Catalytic partial oxidation of higher hydrocarbon fuel components on Rh/Al2O3 coated honeycomb monoliths

Abstract Catalytic partial oxidation (CPOX) can efficiently be used for the autothermal conversion of logistic fuels to hydrogen and synthesis gas in compact reactors to supply fuel for portable and stationary fuel cells. CPOX of characteristic constituents of logistic transportation fuels are studied experimentally in Rh/Al 2 O 3 coated honeycomb monoliths at short contact times. Towards a fundamental understanding, the effect of the chemical structure of various hydrocarbon fuels on conversion and yield as well as the formation of coke precursors is investigated. Benzene, cyclohexane, 1-hexene and i-hexane are used to represent archetypically different classes of hydrocarbons in transportation fuels. The influence of the chain length of fuel components was evaluated by comparison of a series of linear alkanes ranging from n-hexane to n-dodecane.

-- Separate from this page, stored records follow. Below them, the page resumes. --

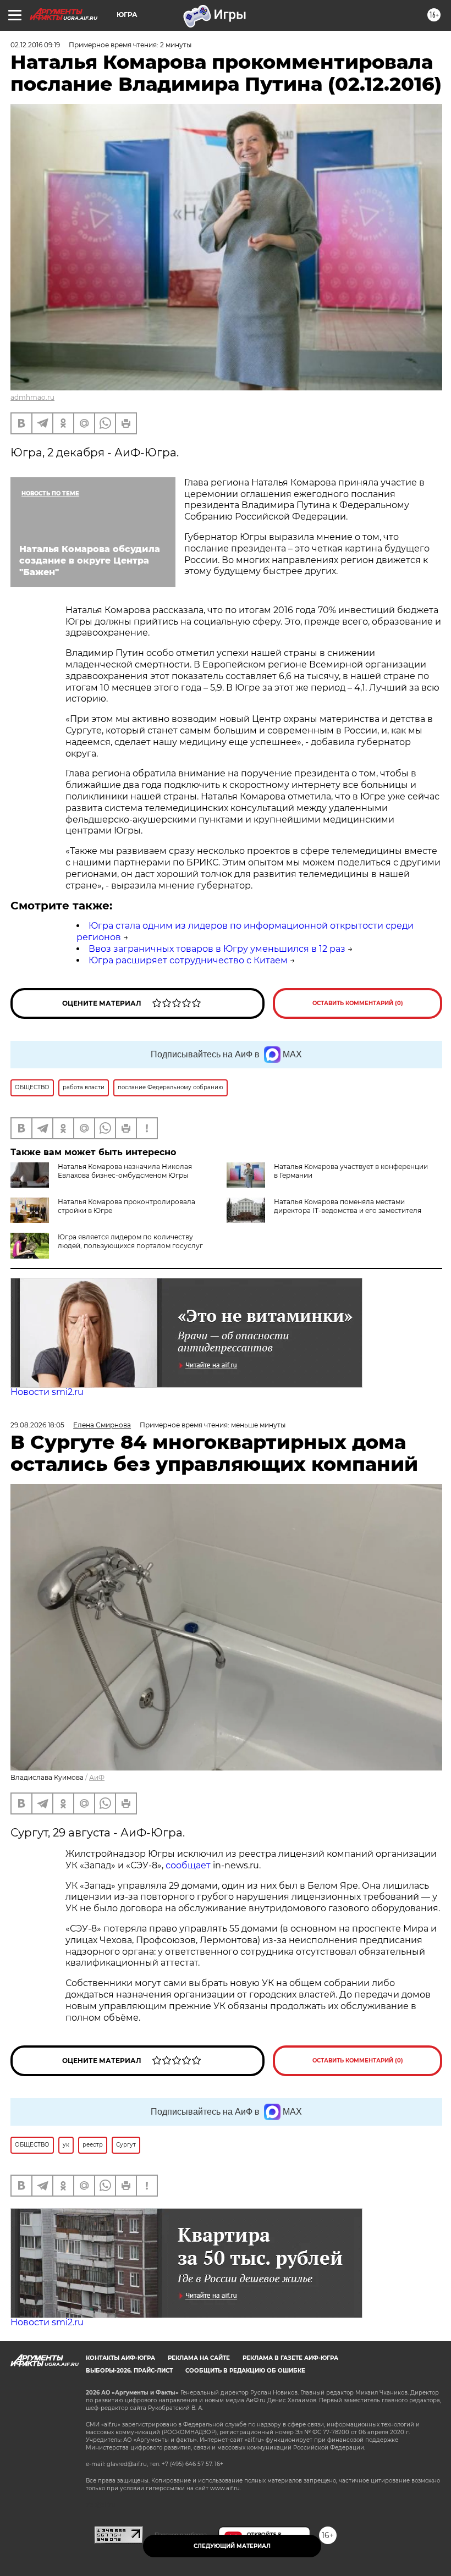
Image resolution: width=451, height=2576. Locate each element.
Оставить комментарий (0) (357, 1003)
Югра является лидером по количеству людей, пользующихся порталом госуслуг (130, 1241)
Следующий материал (232, 2546)
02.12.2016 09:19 (35, 45)
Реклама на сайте (199, 2358)
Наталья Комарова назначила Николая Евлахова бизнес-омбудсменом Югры (125, 1170)
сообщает (188, 1865)
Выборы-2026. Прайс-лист (129, 2370)
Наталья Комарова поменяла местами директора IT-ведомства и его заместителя (347, 1206)
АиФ (97, 1777)
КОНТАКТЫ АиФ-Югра (120, 2358)
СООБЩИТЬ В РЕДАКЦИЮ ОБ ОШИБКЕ (245, 2370)
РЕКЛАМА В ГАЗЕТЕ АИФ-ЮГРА (290, 2358)
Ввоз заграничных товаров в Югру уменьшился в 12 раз (217, 949)
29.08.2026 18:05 (37, 1425)
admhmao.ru (32, 397)
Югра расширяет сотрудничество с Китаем (188, 960)
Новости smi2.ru (47, 1392)
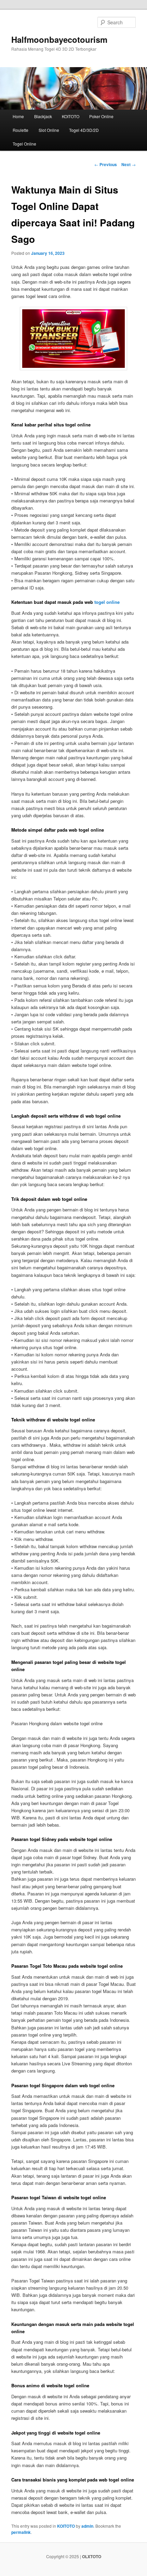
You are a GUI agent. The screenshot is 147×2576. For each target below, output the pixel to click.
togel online (107, 602)
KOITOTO (70, 116)
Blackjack (43, 116)
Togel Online (24, 144)
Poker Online (101, 116)
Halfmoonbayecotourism (59, 39)
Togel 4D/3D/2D (84, 130)
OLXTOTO (91, 2556)
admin (87, 2526)
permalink (21, 2532)
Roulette (20, 130)
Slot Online (49, 130)
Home (18, 116)
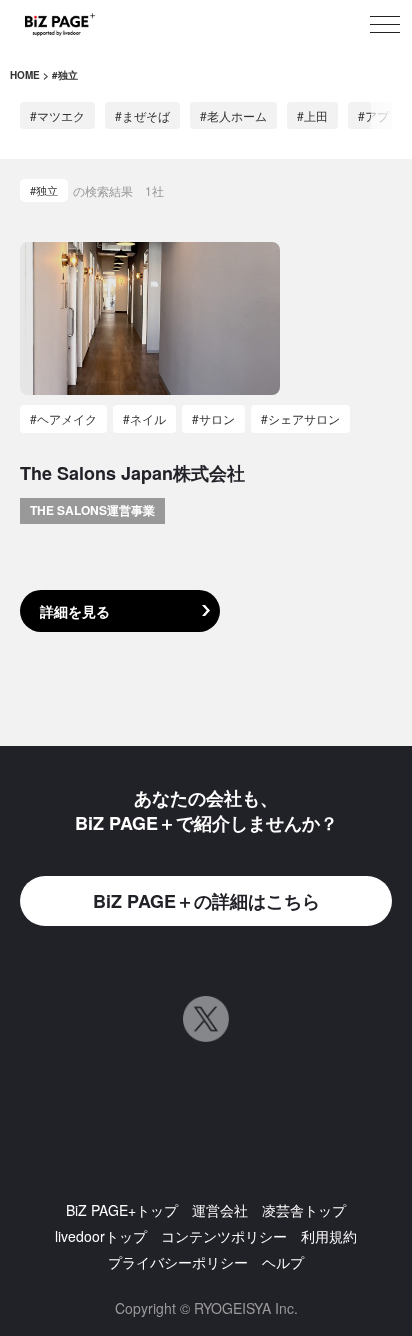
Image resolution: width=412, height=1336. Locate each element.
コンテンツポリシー (224, 1236)
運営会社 (220, 1210)
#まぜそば (142, 115)
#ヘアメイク (63, 418)
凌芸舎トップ (304, 1210)
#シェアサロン (300, 418)
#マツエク (57, 115)
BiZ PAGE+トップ (122, 1210)
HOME (25, 75)
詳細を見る (75, 611)
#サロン (213, 418)
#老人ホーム (233, 115)
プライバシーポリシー (178, 1262)
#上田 (312, 115)
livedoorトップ (101, 1236)
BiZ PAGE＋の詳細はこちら (206, 901)
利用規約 (329, 1236)
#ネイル (144, 418)
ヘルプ (283, 1262)
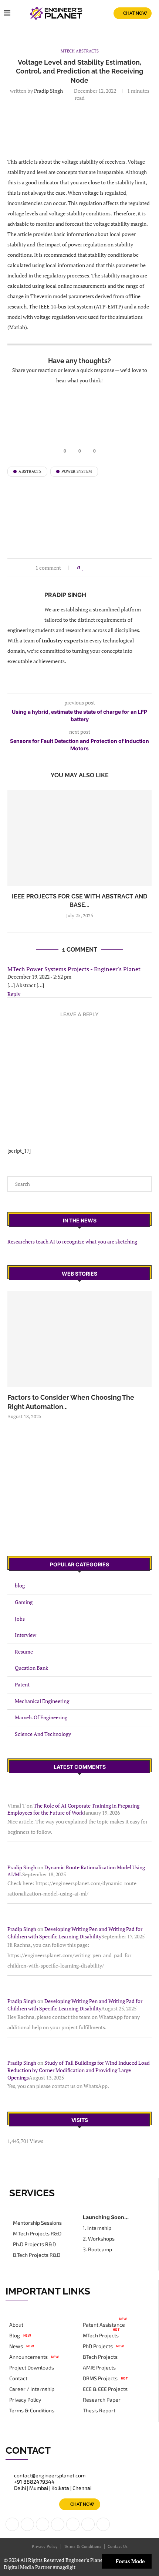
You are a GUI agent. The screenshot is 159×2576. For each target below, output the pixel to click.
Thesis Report (99, 2410)
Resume (24, 1651)
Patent (22, 1684)
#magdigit (65, 2566)
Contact (18, 2378)
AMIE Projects (99, 2367)
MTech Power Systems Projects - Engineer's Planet (74, 969)
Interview (25, 1634)
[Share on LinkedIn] (97, 567)
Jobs (20, 1618)
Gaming (24, 1602)
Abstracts (29, 471)
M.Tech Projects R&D (37, 2233)
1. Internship (97, 2228)
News (16, 2346)
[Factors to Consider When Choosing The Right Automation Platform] (79, 1339)
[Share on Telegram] (118, 567)
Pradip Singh (48, 90)
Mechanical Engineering (42, 1701)
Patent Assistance (104, 2324)
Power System (76, 471)
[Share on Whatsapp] (111, 567)
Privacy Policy (25, 2399)
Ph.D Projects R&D (34, 2244)
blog (20, 1585)
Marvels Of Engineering (41, 1717)
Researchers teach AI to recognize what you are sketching (72, 1241)
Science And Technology (43, 1733)
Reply (13, 993)
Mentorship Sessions (37, 2222)
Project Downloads (31, 2367)
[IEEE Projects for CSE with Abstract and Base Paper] (79, 838)
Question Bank (31, 1667)
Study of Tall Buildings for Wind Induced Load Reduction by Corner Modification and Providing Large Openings (78, 2070)
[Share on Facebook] (90, 567)
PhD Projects (98, 2346)
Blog (14, 2335)
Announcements (28, 2357)
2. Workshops (99, 2238)
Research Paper (102, 2399)
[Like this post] (83, 567)
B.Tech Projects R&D (36, 2255)
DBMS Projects (100, 2378)
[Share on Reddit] (104, 567)
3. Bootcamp (97, 2249)
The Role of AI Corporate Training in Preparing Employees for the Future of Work (73, 1809)
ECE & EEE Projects (105, 2389)
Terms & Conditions (31, 2410)
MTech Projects (101, 2335)
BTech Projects (100, 2357)
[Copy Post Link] (125, 567)
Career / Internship (31, 2389)
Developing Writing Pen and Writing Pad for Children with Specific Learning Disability (74, 1932)
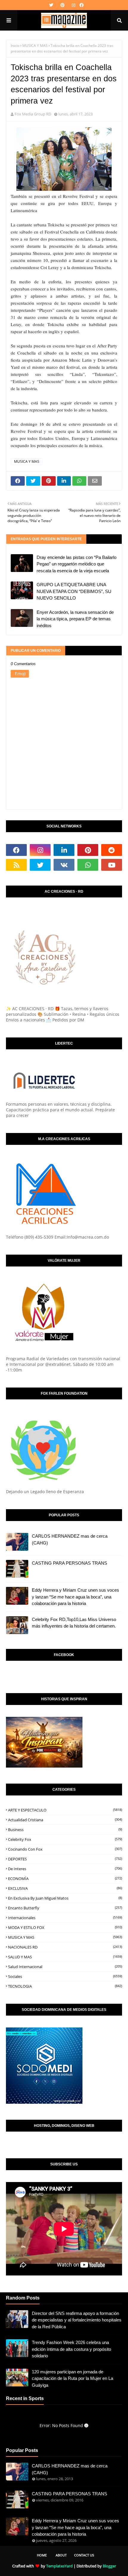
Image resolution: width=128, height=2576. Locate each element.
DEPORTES (65, 1859)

The effect of side chains of cyclic hydrocarbons has been studied by methyl substitution of benzene and cyclohexane. The role of the basic structure of the employed hydrocarbons is shown to dominate both production of synthesis gas and the formation of cracking products such as olefins and other coke precursors. Based on the knowledge of the behavior of the different chemical constituents of logistic hydrocarbons reference fuels can be derived.